• GIVEN TASK: Copy out every row below word for word, changing nothing.
##### SUPPLIED DATA #####
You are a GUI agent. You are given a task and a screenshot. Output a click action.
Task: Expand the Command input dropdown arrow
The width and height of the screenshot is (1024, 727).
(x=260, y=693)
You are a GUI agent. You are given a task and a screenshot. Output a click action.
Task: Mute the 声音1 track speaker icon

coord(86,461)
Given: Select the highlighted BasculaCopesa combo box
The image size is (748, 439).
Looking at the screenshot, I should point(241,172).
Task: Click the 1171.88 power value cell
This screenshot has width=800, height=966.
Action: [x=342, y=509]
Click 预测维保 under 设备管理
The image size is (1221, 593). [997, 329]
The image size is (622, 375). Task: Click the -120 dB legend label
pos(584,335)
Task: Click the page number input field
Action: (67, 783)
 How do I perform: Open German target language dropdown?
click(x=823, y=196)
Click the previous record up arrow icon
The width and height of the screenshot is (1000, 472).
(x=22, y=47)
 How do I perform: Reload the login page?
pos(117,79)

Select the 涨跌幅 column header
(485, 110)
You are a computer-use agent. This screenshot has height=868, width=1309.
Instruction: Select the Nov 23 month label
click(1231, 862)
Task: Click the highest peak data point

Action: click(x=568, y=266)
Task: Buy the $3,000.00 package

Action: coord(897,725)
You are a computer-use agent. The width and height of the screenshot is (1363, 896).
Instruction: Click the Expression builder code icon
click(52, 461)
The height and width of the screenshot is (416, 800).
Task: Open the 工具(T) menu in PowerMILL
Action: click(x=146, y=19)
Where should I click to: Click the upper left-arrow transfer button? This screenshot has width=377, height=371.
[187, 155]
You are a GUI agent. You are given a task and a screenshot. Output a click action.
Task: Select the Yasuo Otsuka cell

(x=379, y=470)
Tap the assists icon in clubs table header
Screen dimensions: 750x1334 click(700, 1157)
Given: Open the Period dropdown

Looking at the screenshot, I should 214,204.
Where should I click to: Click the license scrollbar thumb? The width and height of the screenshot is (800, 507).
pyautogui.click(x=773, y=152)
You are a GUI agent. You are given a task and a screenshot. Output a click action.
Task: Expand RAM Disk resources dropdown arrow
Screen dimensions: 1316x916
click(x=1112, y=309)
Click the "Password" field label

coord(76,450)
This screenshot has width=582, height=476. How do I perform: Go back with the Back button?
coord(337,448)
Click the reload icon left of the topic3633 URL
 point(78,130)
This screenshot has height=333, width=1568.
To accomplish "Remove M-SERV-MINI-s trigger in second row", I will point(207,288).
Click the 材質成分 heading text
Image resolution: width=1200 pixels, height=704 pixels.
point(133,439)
#####
• OUTPUT OF THE EXERCISE:
You are a GUI agent. You are given a task and a screenshot. Output a click action.
Task: Expand the Command input dropdown arrow
The width and height of the screenshot is (1024, 727).
(x=260, y=693)
You are a GUI agent. You are given a task and a screenshot. Output a click action.
Task: Mute the 声音1 track speaker icon

coord(86,461)
Given: Select the highlighted BasculaCopesa combo box
The image size is (748, 439).
Looking at the screenshot, I should point(241,172).
Task: Click the 1171.88 power value cell
This screenshot has width=800, height=966.
Action: [x=342, y=509]
Click 预测维保 under 设备管理
The image size is (1221, 593). [997, 329]
The image size is (622, 375). Task: Click the -120 dB legend label
pos(584,335)
Task: Click the page number input field
Action: (67, 783)
 How do I perform: Open German target language dropdown?
click(x=823, y=196)
Click the previous record up arrow icon
The width and height of the screenshot is (1000, 472).
(x=22, y=47)
 How do I perform: Reload the login page?
pos(117,79)

Select the 涨跌幅 column header
(485, 110)
You are a computer-use agent. This screenshot has height=868, width=1309.
Instruction: Select the Nov 23 month label
click(1231, 862)
Task: Click the highest peak data point

Action: click(x=568, y=266)
Task: Buy the $3,000.00 package

Action: coord(897,725)
You are a computer-use agent. The width and height of the screenshot is (1363, 896).
Instruction: Click the Expression builder code icon
click(52, 461)
The height and width of the screenshot is (416, 800).
Task: Open the 工具(T) menu in PowerMILL
Action: click(x=146, y=19)
Where should I click to: Click the upper left-arrow transfer button? This screenshot has width=377, height=371.
[187, 155]
You are a GUI agent. You are given a task and a screenshot. Output a click action.
Task: Select the Yasuo Otsuka cell

(x=379, y=470)
Tap the assists icon in clubs table header
Screen dimensions: 750x1334 click(700, 1157)
Given: Open the Period dropdown

Looking at the screenshot, I should 214,204.
Where should I click to: Click the license scrollbar thumb? The width and height of the screenshot is (800, 507).
pyautogui.click(x=773, y=152)
You are a GUI agent. You are given a task and a screenshot. Output a click action.
Task: Expand RAM Disk resources dropdown arrow
Screen dimensions: 1316x916
click(x=1112, y=309)
Click the "Password" field label

coord(76,450)
This screenshot has width=582, height=476. How do I perform: Go back with the Back button?
coord(337,448)
Click the reload icon left of the topic3633 URL
 point(78,130)
This screenshot has height=333, width=1568.
To accomplish "Remove M-SERV-MINI-s trigger in second row", I will point(207,288).
Click the 材質成分 heading text
Image resolution: width=1200 pixels, height=704 pixels.
point(133,439)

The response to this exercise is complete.